Oliver James, the eminent child psychologist, would probably answer in the affirmative. In his latest book, Not in your Genes, he says the crucial period for damaging your children is up to the age of three. In an earlier newspaper interview he blamed his mother for his later inner rage: “Basically I was fucked up by my mother. She had four children under the age of five and found it difficult to cope.”

And yet Nora only had two children. Nor was she incapable of bonding. She had a deeply important relationship with her son, Giorgio. My psychologist friend had an answer for this too, explaining that in cultures where sons are prized over daughters, mothers often expend more emotional effort on raising a boy. She highlighted Italy and Ireland as two European countries with historical reasons for once prizing males over females, giving rise to so-called Mama/Mammy cultures. So was this also part of the emotional geography of the Joyce family?

When I checked my sources again I found that, yes, Nora and Joyce had hoped for another son. And yes, according to a Joyce family friend, Lucia felt “of little importance … and only the brother counted.” My mother’s experience was not dissimilar. Although she wasn’t appreciated or supported by her mother, her brother had always enjoyed full maternal devotion.

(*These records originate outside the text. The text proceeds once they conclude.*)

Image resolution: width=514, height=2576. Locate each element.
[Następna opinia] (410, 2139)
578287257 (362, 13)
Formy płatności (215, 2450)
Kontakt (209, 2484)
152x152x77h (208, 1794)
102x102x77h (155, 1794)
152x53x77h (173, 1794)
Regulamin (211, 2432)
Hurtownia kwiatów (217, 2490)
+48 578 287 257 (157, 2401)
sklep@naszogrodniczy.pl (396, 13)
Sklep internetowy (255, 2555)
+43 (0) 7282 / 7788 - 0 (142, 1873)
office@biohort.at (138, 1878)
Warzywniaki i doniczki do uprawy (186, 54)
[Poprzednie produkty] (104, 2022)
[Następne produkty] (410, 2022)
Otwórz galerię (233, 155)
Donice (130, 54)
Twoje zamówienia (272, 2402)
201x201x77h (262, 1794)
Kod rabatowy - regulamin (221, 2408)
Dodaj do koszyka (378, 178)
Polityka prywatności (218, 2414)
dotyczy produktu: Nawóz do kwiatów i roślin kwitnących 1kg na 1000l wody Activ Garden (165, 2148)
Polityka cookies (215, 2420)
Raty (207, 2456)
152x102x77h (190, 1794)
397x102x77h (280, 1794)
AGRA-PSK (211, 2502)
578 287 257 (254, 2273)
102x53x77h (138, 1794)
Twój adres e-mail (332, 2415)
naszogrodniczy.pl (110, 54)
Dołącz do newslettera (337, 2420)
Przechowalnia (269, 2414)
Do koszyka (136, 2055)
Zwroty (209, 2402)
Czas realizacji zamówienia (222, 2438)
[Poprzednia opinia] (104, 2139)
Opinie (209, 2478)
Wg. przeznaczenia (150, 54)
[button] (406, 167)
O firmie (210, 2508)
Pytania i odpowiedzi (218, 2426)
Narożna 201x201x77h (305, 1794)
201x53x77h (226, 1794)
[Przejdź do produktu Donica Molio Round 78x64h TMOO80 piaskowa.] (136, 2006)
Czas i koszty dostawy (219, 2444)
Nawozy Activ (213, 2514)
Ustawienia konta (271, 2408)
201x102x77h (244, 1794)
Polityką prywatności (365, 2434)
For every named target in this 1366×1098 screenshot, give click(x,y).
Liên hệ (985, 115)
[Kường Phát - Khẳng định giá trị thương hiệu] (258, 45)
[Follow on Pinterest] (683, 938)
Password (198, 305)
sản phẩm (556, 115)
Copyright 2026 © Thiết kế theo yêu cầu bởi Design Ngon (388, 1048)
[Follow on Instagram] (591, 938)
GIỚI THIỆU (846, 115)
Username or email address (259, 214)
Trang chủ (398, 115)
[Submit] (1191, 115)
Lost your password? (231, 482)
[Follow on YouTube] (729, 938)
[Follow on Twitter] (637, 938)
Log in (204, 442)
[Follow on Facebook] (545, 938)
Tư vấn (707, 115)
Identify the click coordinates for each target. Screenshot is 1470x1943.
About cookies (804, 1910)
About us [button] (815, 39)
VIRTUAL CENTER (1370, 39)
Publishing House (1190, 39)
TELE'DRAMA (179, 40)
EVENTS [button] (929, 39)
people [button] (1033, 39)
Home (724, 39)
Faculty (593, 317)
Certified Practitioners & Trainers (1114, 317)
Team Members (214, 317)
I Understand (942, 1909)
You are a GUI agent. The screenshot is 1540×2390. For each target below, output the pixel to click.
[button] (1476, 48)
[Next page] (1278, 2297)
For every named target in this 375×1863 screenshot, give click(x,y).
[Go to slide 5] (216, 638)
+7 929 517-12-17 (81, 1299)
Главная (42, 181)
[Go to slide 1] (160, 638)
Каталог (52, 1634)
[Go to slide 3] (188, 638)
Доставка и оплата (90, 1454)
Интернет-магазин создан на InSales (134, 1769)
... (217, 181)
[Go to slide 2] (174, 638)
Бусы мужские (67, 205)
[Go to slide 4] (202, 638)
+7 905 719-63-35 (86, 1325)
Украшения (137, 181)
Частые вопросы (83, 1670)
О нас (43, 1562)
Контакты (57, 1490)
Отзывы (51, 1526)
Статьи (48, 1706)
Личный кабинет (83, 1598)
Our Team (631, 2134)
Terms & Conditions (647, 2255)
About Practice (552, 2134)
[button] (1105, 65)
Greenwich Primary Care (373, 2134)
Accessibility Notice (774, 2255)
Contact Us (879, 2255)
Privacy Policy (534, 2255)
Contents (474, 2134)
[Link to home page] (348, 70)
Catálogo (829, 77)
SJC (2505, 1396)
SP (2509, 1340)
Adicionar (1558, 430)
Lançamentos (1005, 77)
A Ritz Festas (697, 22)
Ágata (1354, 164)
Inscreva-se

But the final clue to Nora’s treatment of Lucia lies hidden in the text of Joyce’s Ulysses. In the infamous soliloquy at the end of the novel, Molly (widely agreed to be based on Nora) rambles at length about her feelings of jealousy towards her daughter, Milly.

Could Nora have envied Lucia’s youth, brains, talent, the opportunities she had? Joyce certainly thought so. In his private notes to Lucia’s psychoanalyst, he accused Nora of harbouring envious feelings towards their daughter. So was this why Nora abandoned Lucia to a mental asylum? My mother’s experience bears this out. She believes her own mother was driven to spite out of envy. For a generation of women forced to have children they didn’t want and denied the chance for any role in public life, it was almost unendurable to watch their daughters grasping new opportunities. As my mother excelled at school, so her own mother’s cruelty increased. As Lucia became increasingly successful as a dancer, so Nora saw how very limited her own opportunities had been. My mother won a competition to become a journalist on Vogue, enabling her to escape to London. Lucia didn’t have the same luck.

Although this isn’t an exclusively Irish problem, I can’t help wondering if it’s yet another reason for the very high figures of young, single women emigrating from Ireland during the last century.

We now know that a good mother-daughter relationship has long-term implications. A study from the University of Georgia found that, even more than other family dynamics, the mother-daughter relationship determines a girl’s future self-esteem and relationship skills. The same study found that overly critical mothers had daughters with reduced self-confidence, fewer social abilities and greater risk of mental health problems. I remind myself of this every time I’m on the brink of suggesting my teenage daughters dress/talk/behave in a different way. It’s a salutary lesson – and one I’ll always thank Nora and Lucia Joyce for.